Before I describe it, I should note that their structure is actually stronger than you are looking for. Their structures are size-unique, so any two trees with $n$ elements will have the same shape, even if the sets of elements are unrelated. They leave the problem of set-unique data structures open, though see below about randomization.

Andersson and Ottmann invented a data structure (a graph, not a tree) where updates and lookups take $O(n^{1/3})$ time. By tuning a parameter, they can get $O(\sqrt{n})$ time for updates and $O(\lg n)$ time for lookups, matching an earlier structure of Sundar and Tarjan (which Ottmann claims in "Trees - A Personal View" is not strictly size-unique due to the way they use an auxiliary structure). Andersson and Ottmann also prove that either update or lookup operations must take $\Omega(n^{1/3})$ time in their particular model. An earlier paper by Snyder showed some $\Omega(\sqrt{n})$ lower bounds, but the model he used was too strict for Andersson and Ottmann's taste.

If you're willing to accept "canonical" meaning "taken from the same sample space of trees", then treaps might be exactly what you're looking for -- any set of elements in a tree has shape independent of the order in which they arrived. However, the shape is randomized.

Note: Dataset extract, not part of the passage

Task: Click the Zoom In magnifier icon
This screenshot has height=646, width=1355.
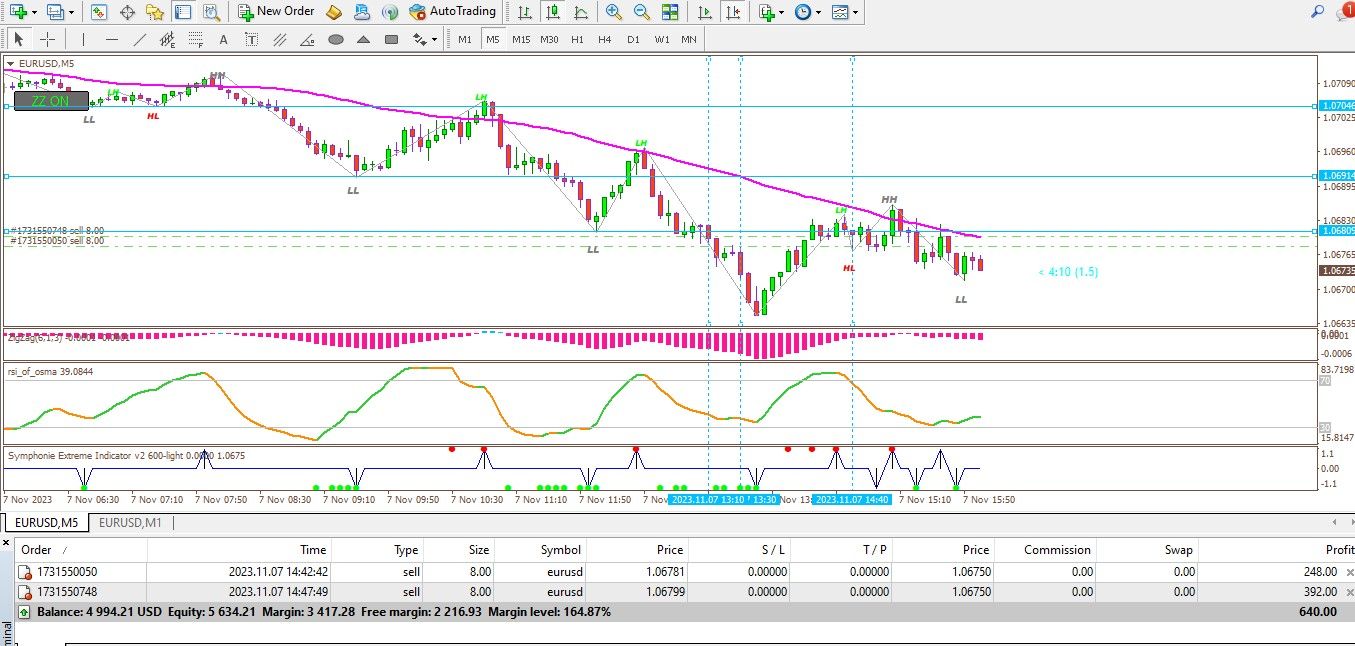Action: point(613,12)
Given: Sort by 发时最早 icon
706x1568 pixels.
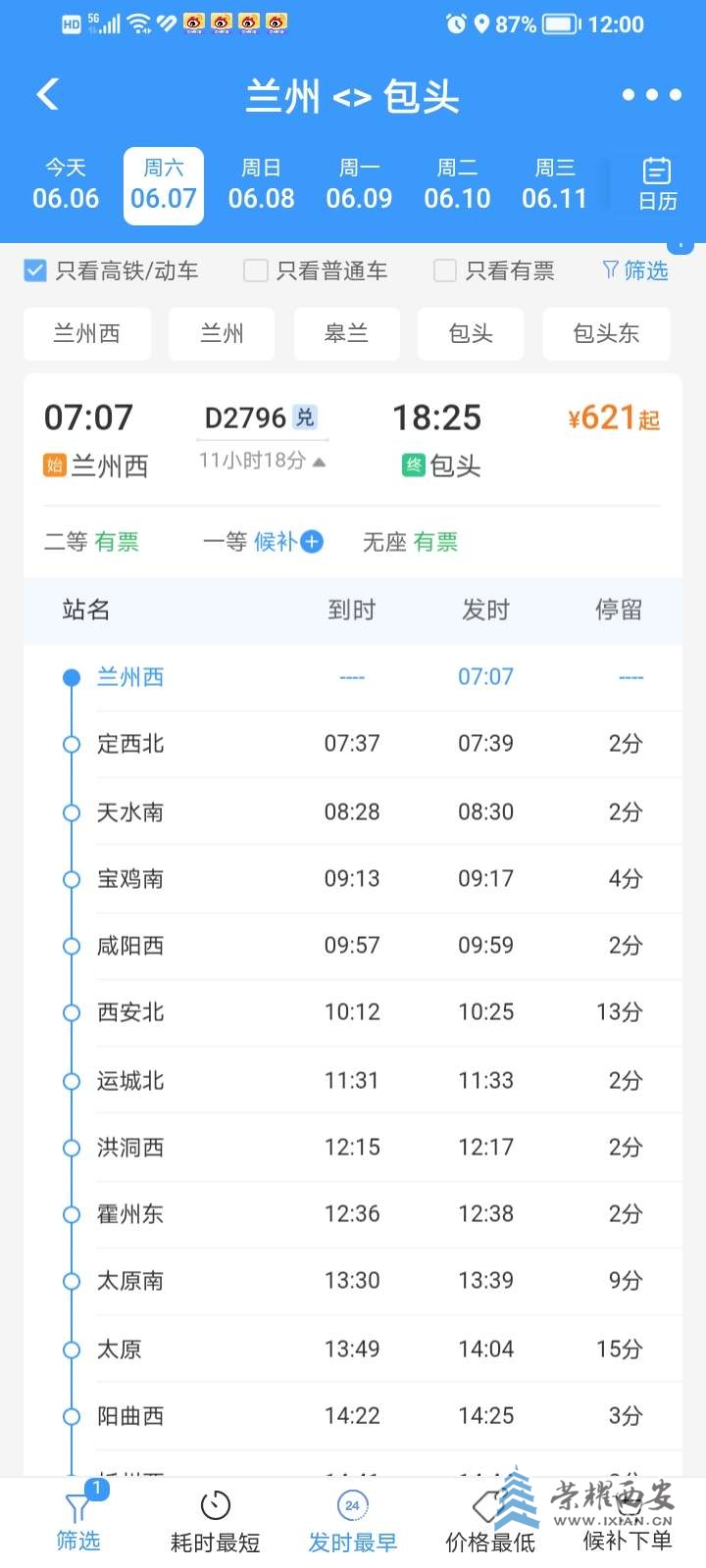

For storing data in the leaves (by which I assume you mean that each key is stored in a leaf, or that value (in a map structure) are all stored in leaves), views of skip-lists as trees may have this property. I mentioned some tree-views of skip lists on another question at this site. Others that may deserve mention are

I've also been recently thinking about a treap-like structure in which every key is stored in a leaf, as mentioned in the related question I posed here. I hope to post something there on the matter soon.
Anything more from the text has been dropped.